Our results suggest that low‐grade subclinical inflammation might be present in approximately every third clinically healthy MS with IH (characterized by HTGL, HCHOL, or both), and that feeding an ultra‐low fat diet for 3‐6 months does not appear to decrease the serum concentrations of the inflammatory S100/calgranulin proteins in hypertriglyceridemic MS with or without HCHOL. Whether this presumed inflammatory phenotype in MS with IH plays a role in the development of possible complications of IH (eg, insulin resistance, pancreatitis, or other conditions) warrants further research. Also, IH in MS appears to be a good spontaneous animal model for studying the S100/calgranulins in people with familial hyperlipidemia where rodent models cannot be utilized.

CONFLICT OF INTEREST DECLARATION

Dr. Steiner and Dr. Suchodolski are directors of the Gastrointestinal Laboratory where calprotectin and S100A12 testing is offered on a fee‐for‐service basis.

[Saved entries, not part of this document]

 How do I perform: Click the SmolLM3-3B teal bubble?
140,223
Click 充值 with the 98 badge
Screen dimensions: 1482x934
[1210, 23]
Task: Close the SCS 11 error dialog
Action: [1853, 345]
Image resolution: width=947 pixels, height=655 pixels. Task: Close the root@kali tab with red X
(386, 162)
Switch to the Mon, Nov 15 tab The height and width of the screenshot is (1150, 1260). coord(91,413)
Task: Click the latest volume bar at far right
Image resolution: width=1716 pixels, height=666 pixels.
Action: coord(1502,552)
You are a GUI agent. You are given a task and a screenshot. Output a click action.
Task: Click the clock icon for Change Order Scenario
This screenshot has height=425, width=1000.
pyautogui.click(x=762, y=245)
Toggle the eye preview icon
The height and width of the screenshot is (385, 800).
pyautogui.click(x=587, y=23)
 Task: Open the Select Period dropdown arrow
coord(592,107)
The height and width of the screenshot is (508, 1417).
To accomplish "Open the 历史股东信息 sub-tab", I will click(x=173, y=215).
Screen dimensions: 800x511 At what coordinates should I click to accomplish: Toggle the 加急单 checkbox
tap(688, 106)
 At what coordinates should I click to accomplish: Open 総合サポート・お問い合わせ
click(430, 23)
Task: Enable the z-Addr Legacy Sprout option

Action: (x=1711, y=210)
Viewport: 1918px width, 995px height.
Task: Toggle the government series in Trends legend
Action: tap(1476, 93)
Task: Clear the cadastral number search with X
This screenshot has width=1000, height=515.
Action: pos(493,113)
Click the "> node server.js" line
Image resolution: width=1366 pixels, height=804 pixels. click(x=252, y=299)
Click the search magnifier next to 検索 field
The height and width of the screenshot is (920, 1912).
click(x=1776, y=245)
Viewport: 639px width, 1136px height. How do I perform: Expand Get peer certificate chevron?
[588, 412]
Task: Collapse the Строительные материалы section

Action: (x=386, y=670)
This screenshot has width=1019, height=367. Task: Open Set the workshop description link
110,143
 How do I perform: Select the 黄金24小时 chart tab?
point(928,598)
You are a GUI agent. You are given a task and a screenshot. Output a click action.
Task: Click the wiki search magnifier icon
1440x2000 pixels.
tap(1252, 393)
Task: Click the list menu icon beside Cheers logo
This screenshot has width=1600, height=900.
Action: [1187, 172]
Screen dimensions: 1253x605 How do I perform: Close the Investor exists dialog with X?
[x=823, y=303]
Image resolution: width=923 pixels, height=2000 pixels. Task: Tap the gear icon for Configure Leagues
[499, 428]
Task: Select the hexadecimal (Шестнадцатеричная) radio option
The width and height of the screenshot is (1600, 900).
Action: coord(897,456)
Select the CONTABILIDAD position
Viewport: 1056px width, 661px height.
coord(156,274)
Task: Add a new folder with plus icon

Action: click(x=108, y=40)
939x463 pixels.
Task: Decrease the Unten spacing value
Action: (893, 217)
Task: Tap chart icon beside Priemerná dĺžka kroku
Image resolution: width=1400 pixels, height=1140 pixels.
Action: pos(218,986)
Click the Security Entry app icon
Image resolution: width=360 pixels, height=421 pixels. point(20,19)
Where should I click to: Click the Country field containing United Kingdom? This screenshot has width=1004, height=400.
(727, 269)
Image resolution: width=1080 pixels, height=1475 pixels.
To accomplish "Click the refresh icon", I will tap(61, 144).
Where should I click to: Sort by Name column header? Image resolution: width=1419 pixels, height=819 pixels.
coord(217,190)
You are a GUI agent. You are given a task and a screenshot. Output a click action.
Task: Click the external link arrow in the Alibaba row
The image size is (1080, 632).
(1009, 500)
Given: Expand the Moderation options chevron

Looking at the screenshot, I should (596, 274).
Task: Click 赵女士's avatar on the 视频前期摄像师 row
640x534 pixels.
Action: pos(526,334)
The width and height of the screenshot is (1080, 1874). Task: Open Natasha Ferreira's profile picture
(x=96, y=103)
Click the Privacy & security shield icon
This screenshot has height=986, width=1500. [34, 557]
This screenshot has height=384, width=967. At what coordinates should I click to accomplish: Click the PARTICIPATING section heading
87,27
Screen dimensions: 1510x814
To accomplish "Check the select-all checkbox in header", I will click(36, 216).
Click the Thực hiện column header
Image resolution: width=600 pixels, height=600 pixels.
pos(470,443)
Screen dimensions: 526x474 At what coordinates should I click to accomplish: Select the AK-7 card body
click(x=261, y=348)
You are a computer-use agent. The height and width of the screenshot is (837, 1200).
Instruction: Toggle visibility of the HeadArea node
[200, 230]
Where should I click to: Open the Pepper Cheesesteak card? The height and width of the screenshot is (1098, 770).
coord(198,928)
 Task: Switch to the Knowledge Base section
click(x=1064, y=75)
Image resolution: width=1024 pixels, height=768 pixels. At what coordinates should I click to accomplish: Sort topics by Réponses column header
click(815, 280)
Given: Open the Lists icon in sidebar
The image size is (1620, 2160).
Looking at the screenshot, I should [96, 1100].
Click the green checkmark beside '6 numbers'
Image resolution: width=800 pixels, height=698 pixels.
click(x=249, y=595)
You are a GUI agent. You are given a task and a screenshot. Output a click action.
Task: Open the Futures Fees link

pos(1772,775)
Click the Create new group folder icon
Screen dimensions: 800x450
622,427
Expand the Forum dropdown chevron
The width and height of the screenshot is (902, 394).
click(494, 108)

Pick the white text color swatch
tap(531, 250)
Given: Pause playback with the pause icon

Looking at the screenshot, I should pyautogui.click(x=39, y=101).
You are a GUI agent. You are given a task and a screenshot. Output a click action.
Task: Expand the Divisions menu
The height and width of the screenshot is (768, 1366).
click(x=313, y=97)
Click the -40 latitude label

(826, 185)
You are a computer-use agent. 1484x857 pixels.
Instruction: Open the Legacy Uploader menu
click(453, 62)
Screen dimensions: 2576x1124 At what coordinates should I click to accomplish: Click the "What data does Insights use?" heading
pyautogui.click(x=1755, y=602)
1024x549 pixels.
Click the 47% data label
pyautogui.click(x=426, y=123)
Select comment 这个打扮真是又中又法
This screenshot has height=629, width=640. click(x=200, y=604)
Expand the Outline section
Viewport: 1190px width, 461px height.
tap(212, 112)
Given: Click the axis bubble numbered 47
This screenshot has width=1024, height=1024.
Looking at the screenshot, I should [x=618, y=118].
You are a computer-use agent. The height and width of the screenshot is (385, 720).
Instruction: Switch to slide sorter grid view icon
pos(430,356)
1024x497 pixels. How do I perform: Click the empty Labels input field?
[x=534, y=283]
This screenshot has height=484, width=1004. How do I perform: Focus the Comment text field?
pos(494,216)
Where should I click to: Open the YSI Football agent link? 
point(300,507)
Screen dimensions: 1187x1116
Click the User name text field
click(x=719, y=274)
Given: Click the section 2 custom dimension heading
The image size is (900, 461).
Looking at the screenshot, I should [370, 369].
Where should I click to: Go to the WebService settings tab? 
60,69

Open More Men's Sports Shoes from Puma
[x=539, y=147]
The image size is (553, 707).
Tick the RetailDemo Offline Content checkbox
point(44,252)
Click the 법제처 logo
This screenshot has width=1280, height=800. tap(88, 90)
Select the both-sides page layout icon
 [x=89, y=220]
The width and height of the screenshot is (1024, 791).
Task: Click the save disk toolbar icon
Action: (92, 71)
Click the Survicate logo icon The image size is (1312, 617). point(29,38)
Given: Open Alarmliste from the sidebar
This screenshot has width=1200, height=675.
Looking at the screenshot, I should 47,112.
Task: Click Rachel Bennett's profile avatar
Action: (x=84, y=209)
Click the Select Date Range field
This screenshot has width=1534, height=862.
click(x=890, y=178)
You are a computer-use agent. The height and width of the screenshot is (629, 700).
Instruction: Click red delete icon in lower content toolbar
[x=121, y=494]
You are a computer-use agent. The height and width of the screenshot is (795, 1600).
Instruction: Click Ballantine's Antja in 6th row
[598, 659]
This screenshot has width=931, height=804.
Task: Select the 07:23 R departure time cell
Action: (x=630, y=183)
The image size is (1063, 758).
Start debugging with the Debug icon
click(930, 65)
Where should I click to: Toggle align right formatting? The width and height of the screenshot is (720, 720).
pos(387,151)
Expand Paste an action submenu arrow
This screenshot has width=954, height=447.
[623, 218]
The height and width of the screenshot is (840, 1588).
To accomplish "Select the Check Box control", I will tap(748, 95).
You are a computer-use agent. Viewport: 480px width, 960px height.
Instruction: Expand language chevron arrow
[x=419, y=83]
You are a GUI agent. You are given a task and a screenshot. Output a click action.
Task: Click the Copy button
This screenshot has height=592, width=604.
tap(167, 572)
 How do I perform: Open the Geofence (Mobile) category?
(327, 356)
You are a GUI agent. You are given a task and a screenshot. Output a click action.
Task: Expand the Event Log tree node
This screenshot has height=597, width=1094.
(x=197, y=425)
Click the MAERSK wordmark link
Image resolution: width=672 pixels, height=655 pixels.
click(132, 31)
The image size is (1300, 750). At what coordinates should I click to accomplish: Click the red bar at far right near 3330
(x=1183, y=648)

OFF‐LABEL ANTIMICROBIAL DECLARATION

Authors declare no off‐label use of antimicrobials.

INSTITUTIONAL ANIMAL CARE AND USE COMMITTEE (IACUC) OR OTHER APPROVAL DECLARATION

The study of several serum analytes in Miniature Schnauzers with or without idiopathic hyperlipidemia was approved by the Clinical Research Review Committee at Texas A&M University (TAMU‐CRRC# 2008‐37), and the owner of each dog enrolled in the study had to give written consent before the inclusion of the dog.

HUMAN ETHICS APPROVAL DECLARATION

Authors declare human ethics approval was not needed for this study.